ISLAMABAD: Pakistan’s current account deficit has recorded decline of around 55 percent in first couple of months (July and August) of the current fiscal year mainly due to contraction in trade deficit of the country.
The country’s current account deficit was recorded at $1.292 billion in July-August period of the year 2019-2020 as against $2.85 billion in the corresponding period of previous year, according to the latest data of State Bank of Pakistan (SBP).
The deficit has narrowed by $1.558 billion in the first two months of ongoing financial year as compared to the same period of last year.
The improvement in Pakistan’s external account has gained further momentum as current account deficit posted a decline of 55 percent during the first month of this fiscal year.
The country’s external account was under pressure for the last two years due to higher current account deficit followed by massive import payments. The government was forced to take massive borrowing to meet the current account deficit.
However, the federal government has taken steps to control the deficit by imposing duties on the imports.
The country’s trade deficit shrank by nearly 40 percent in the first two months of current fiscal year, driven largely by a decline in imports of non-essential luxury items.
Improvement in trade deficit coupled with slight growth in workers’ remittances resulted in massive reduction in the current account deficit during the first month of this fiscal year.

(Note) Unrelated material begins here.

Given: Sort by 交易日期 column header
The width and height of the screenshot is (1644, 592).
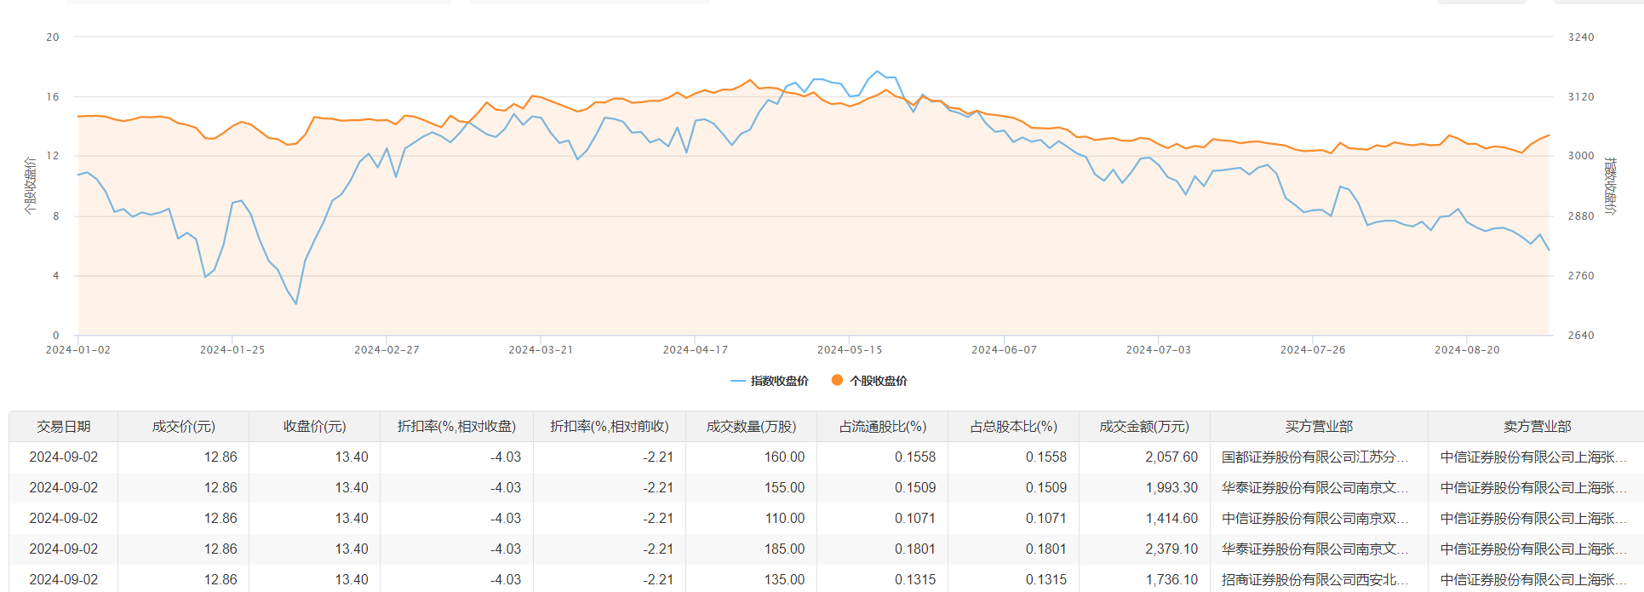Looking at the screenshot, I should [64, 427].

The country’s imports are continuously declining mainly due to imposition of duties and massive decline in machinery imports, following the conclusion of early phase of CPEC projects and slow economic activity.
According to SBP, cumulative deficit of trade, services and income stood at $ 4.604 billion in first two months of FY20 as against $6.782 billion in the same period of last fiscal year.

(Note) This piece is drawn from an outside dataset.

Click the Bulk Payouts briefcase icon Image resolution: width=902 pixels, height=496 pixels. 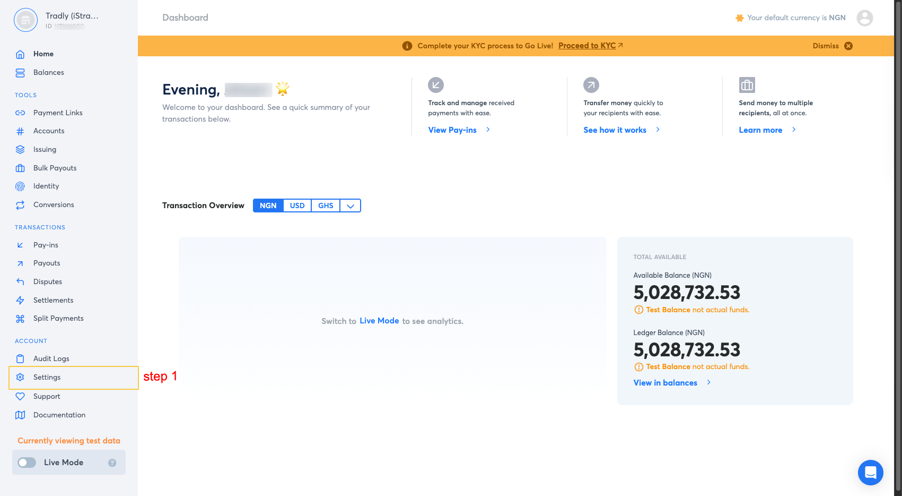20,168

The detailed analysis revealed that contractions in import bill of goods and services were the primary factors of massive decline in current account deficit.
With $7.704 billion imports and some $4.142 billion exports, the country’s overall goods deficit was declined by 40 percent to $3.562 billion in July-August period of the year 2019-20. The economists said that the lower current account deficit will also help to reduce the pressure on the depleting foreign exchange reserves of the country.
The total liquid foreign reserves held by the country stood at US$15,898.1 million on 13 September. “During the week ending 13 September 2019, SBP’s reserves increased by US$138million to US$8,600.4 million,” according to the SBP.